Two years ago, Texas A&M students Michael Murphy and Meredith Butler decided to start using scraps of wood from leftover architecture projects to make intricately designed pieces of jewelry. The couple vowed against the culture created by the diamond market, which shaped the idea of Diamonds Are Evil.
Since Diamonds Are Evil’s founding, Murphy and Butler have relocated the business from a wood shop in College Station to their spare room in Austin, where they design, cut and assemble each piece of jewelry by hand. The jewelry pieces are made from multiple layers of birch plywood.
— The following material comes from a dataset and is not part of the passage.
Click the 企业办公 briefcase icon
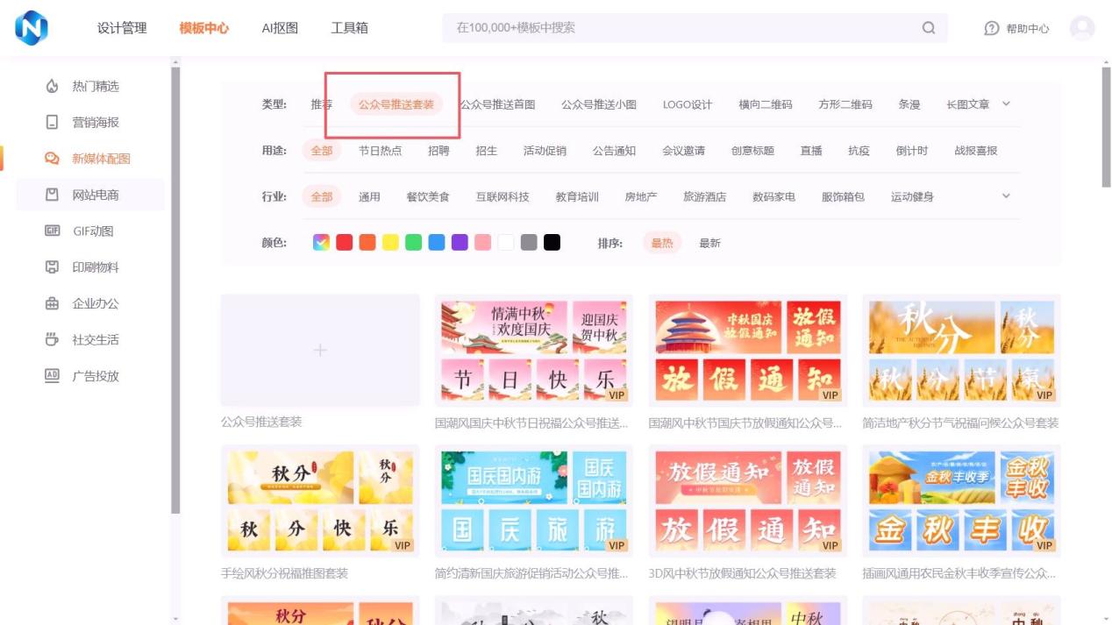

The layers are laser-cut with their original designs, laminated together and then attached to necklace chains or other metal findings made of antiqued brass-finished steel.
In their booth on South Congress Avenue on a Saturday afternoon, they sell their jewelry next to dozens of other vendors.
“Who would have thought to use plywood to make jewelry,” said Marvin Henderson, a Diamonds Are Evil customer. “That’s just really interesting. It’s beautiful. I don’t know; it’s just different. I always look for jewelry for my mom, and she just likes things that are really different.”
Murphy and Butler pride themselves on making original products. Over time, diamonds have become the standard jewel of engagement rings, wedding rings and luxury jewelry. The rock gives Americans three ways to measure commitment: carat, cut and clarity. According to the World Diamond Council, the United States’ diamond market makes up 50 percent of the world’s total diamond consumption and is an approximately $36-billion industry.
“We chose Diamonds Are Evil because diamonds are pretty repetitive,” Murphy said. “It’s just a ‘blingy’ rock, and a lot of people think it’s pretty and that it’s cool, but I don’t think there’s a lot to the design of it, whereas you can do the opposite of that and take a sustainable resource and turn it into art work and make it affordable for people to enjoy.”
Besides the qualm they have against the mainstream popularity of diamonds, Murphy and Butler also are concerned with the existence of blood diamonds — diamonds that are mined in a war zone in order to fund warlords. This type of mining occurs most commonly in Africa, where about 65 percent of the diamonds sold globally are mined, according to the World Diamond Council.
“There’s no guarantee that you’re not buying a blood diamond whenever you buy a diamond from a store,” Butler said. “They can say that it’s not a blood diamond, but, once it comes through the processing centers in the states, they all get mixed up and there are blood diamonds and non-blood diamonds, and you never know which is which.”
While Diamonds Are Evil has grown by 600 percent as a business in the past year, it is not the couple’s main source of income. Butler works full time as an intern architect, and comes home after work to make jewelry and complete online orders, in addition to selling at their booth on weekends.
“It can be really stressful if I forget that it’s just a side thing,” Butler said. “It’s busy for sure balancing both and also hard because I know I want to do this full time eventually, so I want to put everything into it, but I know I need to put everything into my real job, and what’s left over goes to this at the end of the day.”
Despite the busy schedules and stress of running a small business, they both claim the experience has not worn down their relationship, but strengthened it.
“We do balance each other out pretty well,” Murphy said. “We’re both creative. She’s more organized, but I usually have more common sense.”
Diamonds Are Evil pieces are sold at the couple’s booth every Saturday and can also be purchased from their online store Diamondsareevil.com. Fifteen percent of their profits go to Aid for Africa, where Murphy and Butler hope the money will help those negatively affected by diamond trade.